[Page extract start]

In today’s Startup Chat we talk about email newsletters. It’s a misconception that emails are dead and no longer relevant. In fact, “Good emails are dead but great emails are alive and thriving”. We share some great tips and tricks to write a good newsletter. In sending out a newsletter, you must put in effort and provide value to your readers. Tune-in to learn how to write a great email newsletter that will further reader engagement and benefit your business in the long run.

Time Stamped Show Notes:

  • 00:48 – Most startups have newsletters; of-late there is a shift towards personalized and sophisticated newsletters
  • 02:00 – Generic emails are a thing of the past and no longer working
  • 03:16 – A common misconception is that emails are dead and no longer serve any purpose
  • 04:15 – You will have to interact with people who still use ONLY emails
  • 04:59 – Think about the user experience and user journey when you are writing an email
  • 05:11 – How can you write a GREAT email newsletter
  • 05:11 – Use a subject line that is honest and captures the imagination of the reader
  • 05:49 – Send short, specific and valuable stuff instead of generic junk
  • 06:38 – Segment your readers and send customized content
  • 07:31 – Reach out to clients coming from lucrative sales areas and try and push them down the sales funnel
  • 08:32 – Important to segment your list into customers and non-customers
  • 09:01 – Start engaging your email list in whatever way you can; asking a question is great way to further engagement
  • 09:42 – Remember that people who sign up to your email list want something from you
  • 10:25 – Good email is dead but GREAT email is alive and thriving
  • 11:51 – Develop the capability to intuitively know what salespeople want
  • 12:44 – Most emails are sent selfishly with the intent of manipulating your prospects and clients
  • 14:08 – Ask yourself why you think certain emails are dumb to discover what you should NOT do
  • 15:12 – Think how you can come up with an email newsletter that differentiates you from the rest
  • 17:00 – Hiten comes out with a mailing list that compiles information on some of the best SAAS products in the market
  • 17:50 – Spend time and effort to read and prepare your newsletter instead of just sending our shared links
  • 18:48 – Send out short but condensed information that addresses what people want
  • 20:13 – Send out an email to Steli or Hiten with your suggestions
  • 20:23 – Review and subscribe us on iTunes

3 Key Points:

  1. Think about the user experience and user journey when you are writing an email.
  2. It is important to segment your customers and send our customized newsletters – generic emails are a thing of the past and no longer work.
  3. Good email is dead but great email is alive and thriving.

Steli Efti:

Hey everybody, this is Steli Efti.

Hiten Shah:

And this is Hiton Shah. And today we’re going to talk about email newsletters, and  the reason we’re talking about this is both us have email news letters for different  reasons. I probably have, I don’t know how many, but a lot of them. And  a few ones that I’m spending a lot of time on, so this is a  great topic. Let’s give some context though, what kind of email newsletters are we talking  about here Steli?

[Page extract end]
[Dataset content start]

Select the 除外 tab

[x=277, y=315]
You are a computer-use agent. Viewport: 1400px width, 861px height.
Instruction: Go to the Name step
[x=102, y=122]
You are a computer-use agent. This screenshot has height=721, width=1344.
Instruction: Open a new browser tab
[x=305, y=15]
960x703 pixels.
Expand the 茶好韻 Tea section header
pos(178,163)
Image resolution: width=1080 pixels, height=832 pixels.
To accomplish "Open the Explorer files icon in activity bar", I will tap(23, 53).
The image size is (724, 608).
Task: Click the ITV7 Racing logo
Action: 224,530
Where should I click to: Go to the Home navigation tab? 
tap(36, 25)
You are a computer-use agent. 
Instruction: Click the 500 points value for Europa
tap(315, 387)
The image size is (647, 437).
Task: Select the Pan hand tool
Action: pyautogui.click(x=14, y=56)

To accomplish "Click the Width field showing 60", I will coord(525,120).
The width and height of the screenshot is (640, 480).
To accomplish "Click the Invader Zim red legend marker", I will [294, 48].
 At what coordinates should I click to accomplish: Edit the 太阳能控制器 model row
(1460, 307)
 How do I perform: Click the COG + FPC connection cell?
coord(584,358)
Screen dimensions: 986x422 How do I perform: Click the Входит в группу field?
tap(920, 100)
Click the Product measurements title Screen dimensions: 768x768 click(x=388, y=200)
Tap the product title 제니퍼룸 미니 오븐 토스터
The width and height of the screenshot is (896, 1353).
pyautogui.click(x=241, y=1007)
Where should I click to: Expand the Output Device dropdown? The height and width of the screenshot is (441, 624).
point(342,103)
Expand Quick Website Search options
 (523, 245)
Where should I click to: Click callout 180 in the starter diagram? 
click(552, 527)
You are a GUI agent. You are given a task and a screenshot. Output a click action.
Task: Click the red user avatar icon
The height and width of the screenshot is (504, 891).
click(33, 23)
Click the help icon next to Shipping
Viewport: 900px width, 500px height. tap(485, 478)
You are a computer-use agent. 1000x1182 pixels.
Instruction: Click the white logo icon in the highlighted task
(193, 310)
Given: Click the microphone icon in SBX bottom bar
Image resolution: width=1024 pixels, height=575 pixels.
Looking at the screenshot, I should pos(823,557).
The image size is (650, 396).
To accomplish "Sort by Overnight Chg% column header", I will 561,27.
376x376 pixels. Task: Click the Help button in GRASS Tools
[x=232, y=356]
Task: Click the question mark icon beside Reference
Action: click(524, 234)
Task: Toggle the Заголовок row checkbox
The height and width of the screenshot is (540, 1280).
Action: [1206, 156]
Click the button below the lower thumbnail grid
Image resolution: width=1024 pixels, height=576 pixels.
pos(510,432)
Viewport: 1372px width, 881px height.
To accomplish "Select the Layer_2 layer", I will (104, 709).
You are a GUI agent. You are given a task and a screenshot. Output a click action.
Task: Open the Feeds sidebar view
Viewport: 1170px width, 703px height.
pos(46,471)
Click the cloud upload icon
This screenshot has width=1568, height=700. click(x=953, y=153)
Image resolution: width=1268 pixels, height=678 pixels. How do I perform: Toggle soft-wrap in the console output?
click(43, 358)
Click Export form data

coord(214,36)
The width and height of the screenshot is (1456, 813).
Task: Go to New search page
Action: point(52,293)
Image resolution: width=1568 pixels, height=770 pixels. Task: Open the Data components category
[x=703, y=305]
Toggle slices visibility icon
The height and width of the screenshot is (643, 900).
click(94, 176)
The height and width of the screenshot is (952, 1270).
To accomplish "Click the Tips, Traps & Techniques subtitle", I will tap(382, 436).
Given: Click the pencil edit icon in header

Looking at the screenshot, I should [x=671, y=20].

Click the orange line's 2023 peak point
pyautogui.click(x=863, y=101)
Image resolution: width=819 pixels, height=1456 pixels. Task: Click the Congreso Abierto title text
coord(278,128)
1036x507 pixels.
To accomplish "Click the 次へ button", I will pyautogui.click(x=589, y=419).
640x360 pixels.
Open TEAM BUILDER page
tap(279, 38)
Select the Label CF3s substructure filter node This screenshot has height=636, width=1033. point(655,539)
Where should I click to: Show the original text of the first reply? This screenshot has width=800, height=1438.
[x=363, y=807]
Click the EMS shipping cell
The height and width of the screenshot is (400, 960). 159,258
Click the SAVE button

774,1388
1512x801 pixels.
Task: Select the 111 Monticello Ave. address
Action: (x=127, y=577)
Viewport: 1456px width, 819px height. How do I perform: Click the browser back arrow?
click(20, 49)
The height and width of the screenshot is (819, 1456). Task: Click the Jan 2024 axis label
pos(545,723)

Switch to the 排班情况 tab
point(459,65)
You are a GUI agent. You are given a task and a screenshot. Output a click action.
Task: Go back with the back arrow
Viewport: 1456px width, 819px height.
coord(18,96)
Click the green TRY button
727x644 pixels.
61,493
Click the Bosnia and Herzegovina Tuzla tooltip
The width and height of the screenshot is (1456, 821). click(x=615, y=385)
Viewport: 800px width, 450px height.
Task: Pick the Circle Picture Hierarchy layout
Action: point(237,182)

[Dataset content end]

### Actions to take
A – In the email newsletter show notes, rewrite the paragraph beginning "In today's Startup Chat" as a shorter paragraph that keeps its main facts.
B – Transcribe the part of the email newsletter show notes starting at "1. Think about" and ending at "talking  about here Steli?".
These entries are separate material, unrelated to the email newsletter show notes.

### Solved tasks
A – This Startup Chat episode covers email newsletters. Emails are not dead: "Good emails are dead but great emails are alive and thriving." The episode offers tips for writing a good newsletter. A newsletter takes effort and must give readers value. A great one increases reader engagement and benefits a business over time.

B –
1. Think about the user experience and user journey when you are writing an email.
  2. It is important to segment your customers and send our customized newsletters – generic emails are a thing of the past and no longer work.
  3. Good email is dead but great email is alive and thriving.

Steli Efti:

Hey everybody, this is Steli Efti.

Hiten Shah:

And this is Hiton Shah. And today we’re going to talk about email newsletters, and  the reason we’re talking about this is both us have email news letters for different  reasons. I probably have, I don’t know how many, but a lot of them. And  a few ones that I’m spending a lot of time on, so this is a  great topic. Let’s give some context though, what kind of email newsletters are we talking  about here Steli?